The brutality of Saddam Hussein's Big Brother regime would impress even George Orwell. I have spoken to beaten, tortured, maimed and bereaved citizens of Iraq who want nothing more than the complete annihilation of every vestige of Hussein's criminal rule. Clearly, it's our troops who have the high moral ground in their important mission of liberation. The minds of "peace" demonstrators remain hermetically sealed to the true meaning of peace. Perhaps when the full, grisly extent of Hussein's atrocities emerge in the aftermath of war, some of these demonstrators will awaken from the fantasy world in which they're now living and have the integrity to apologize to the Iraqi people.
Keith W. Stump
One of the stated goals of the Bush administration is to liberate the Iraqi people and create a democratic form of government. Does this mean that after the war, when we set up a democracy for them, we will accept the results of their elections regardless of the results? Hardly. If the people of Iraq were to elect a Muslim fundamentalist government that is hostile to the U.S., there is no doubt that we would then find a justification to liberate the Iraqi people (and their oil) from their misguided use of the democratic process.

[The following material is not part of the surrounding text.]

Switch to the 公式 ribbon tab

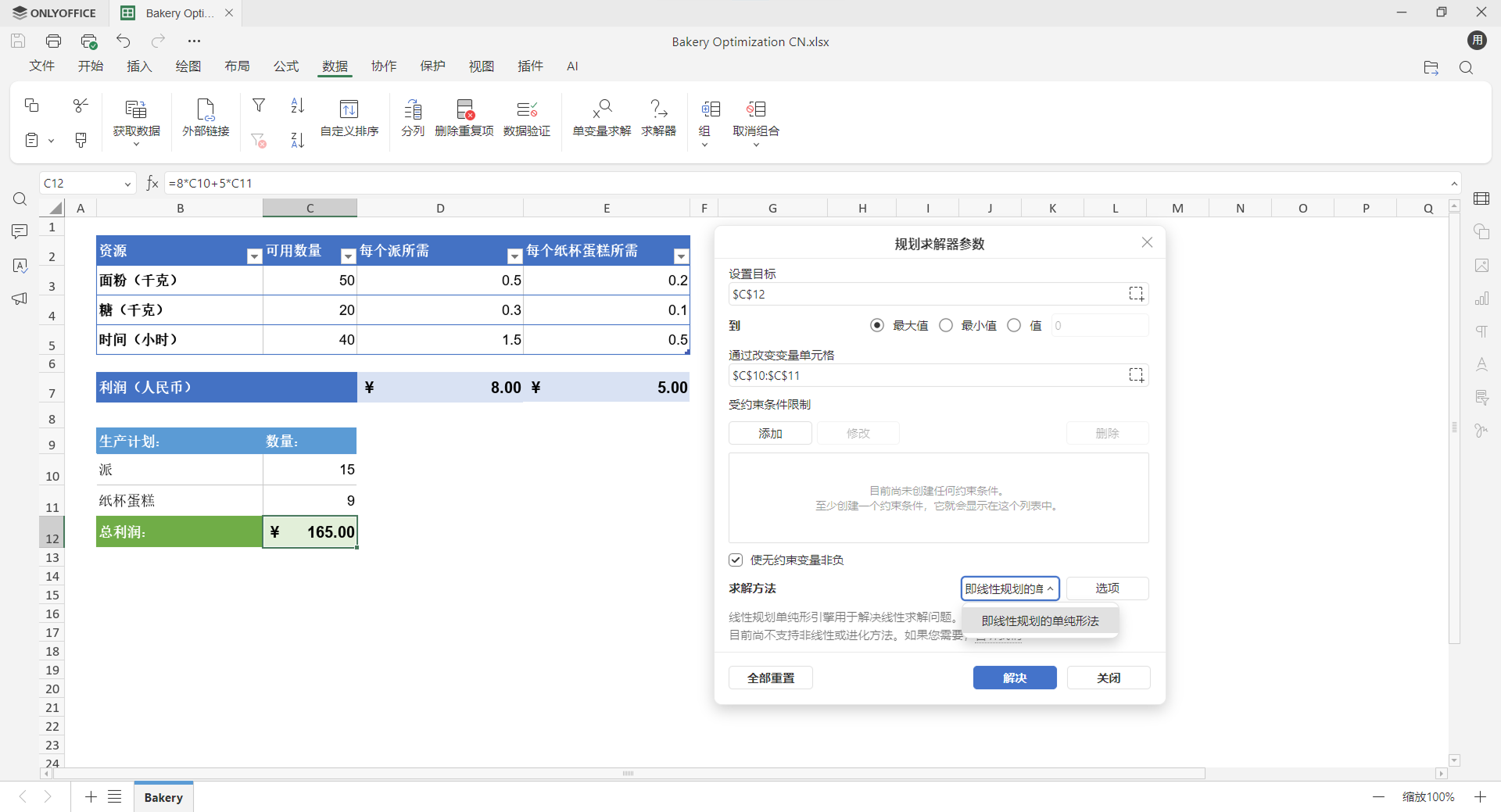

If our government is so desirous of spreading democracy, why aren't we pressuring our ally, President Pervez Musharraf of Pakistan, a military dictator, to schedule free elections? Could it be that the Bush administration knows that such elections would result in a fundamentalist Muslim government that would be hostile to the U.S.? It would be refreshing if this administration would be honest and tell us that this is simply a military action to remove a government perceived as being economically, politically and militarily hostile to us. Without such honesty, the bulwark of our democracy -- an informed public -- is continually threatened, in some ways more so than by Hussein.

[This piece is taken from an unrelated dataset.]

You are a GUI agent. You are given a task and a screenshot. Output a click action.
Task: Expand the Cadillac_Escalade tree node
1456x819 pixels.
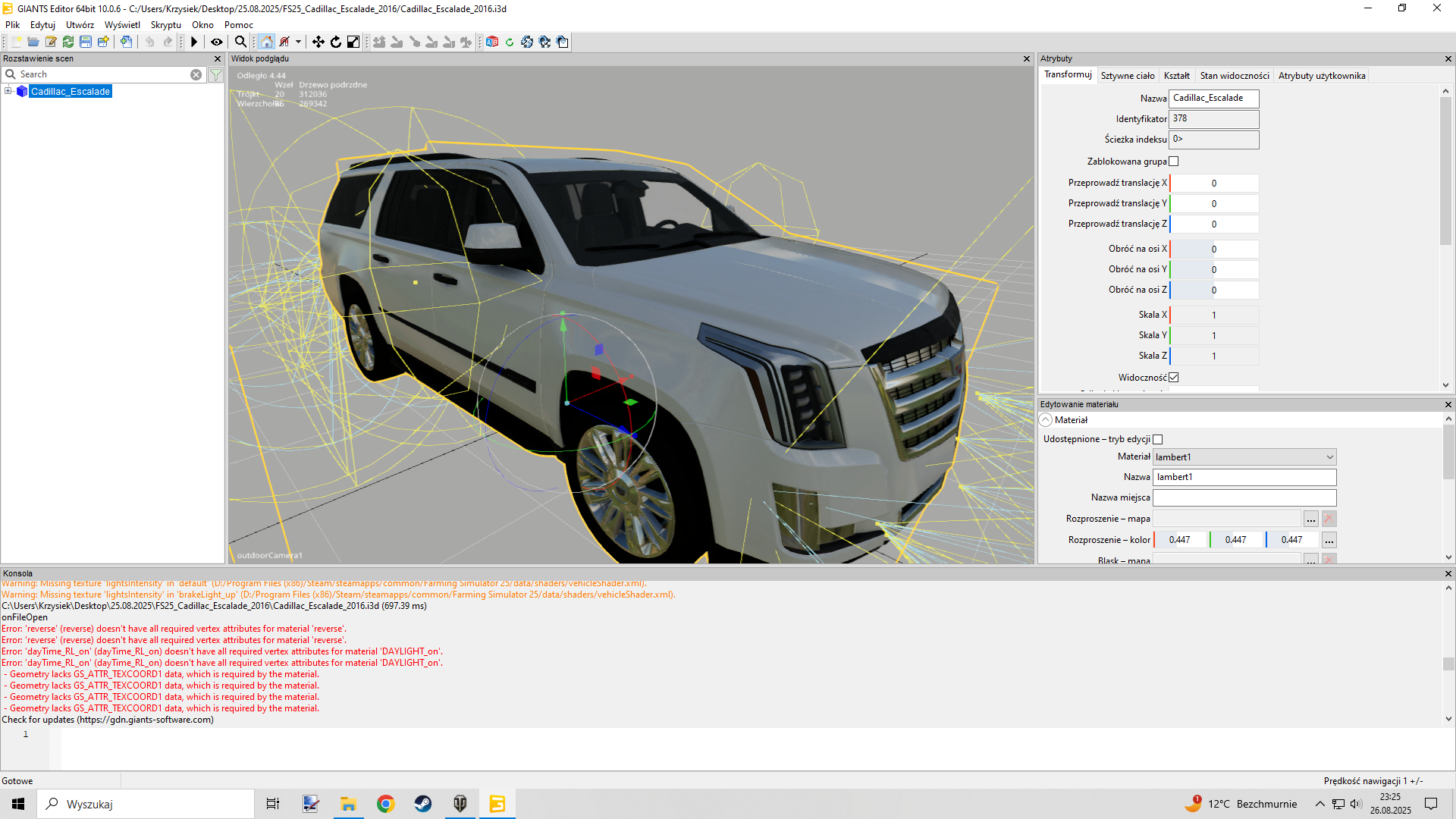pyautogui.click(x=8, y=91)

After the war is over, we are obviously going to have great problems getting the Shiites, the Sunnis and the Kurds to agree to anything in the way of a united Iraq. We will be spending much time, money and effort trying to make it work and undoubtedly will garner lots of enduring resentment in the process. The country was created after World War I and has been held together by the iron hand of Hussein. This is Yugoslavia all over again: a nation of different groups that despised each other, held together only under a dictatorship. Finally, there is relative calm in that area as they each go their own way. Perhaps this is the solution for Iraq. If the Kurds had their own land they might stop being a threat to Turkey, and the Shiites and the Sunnis could carve up the rest as they wish.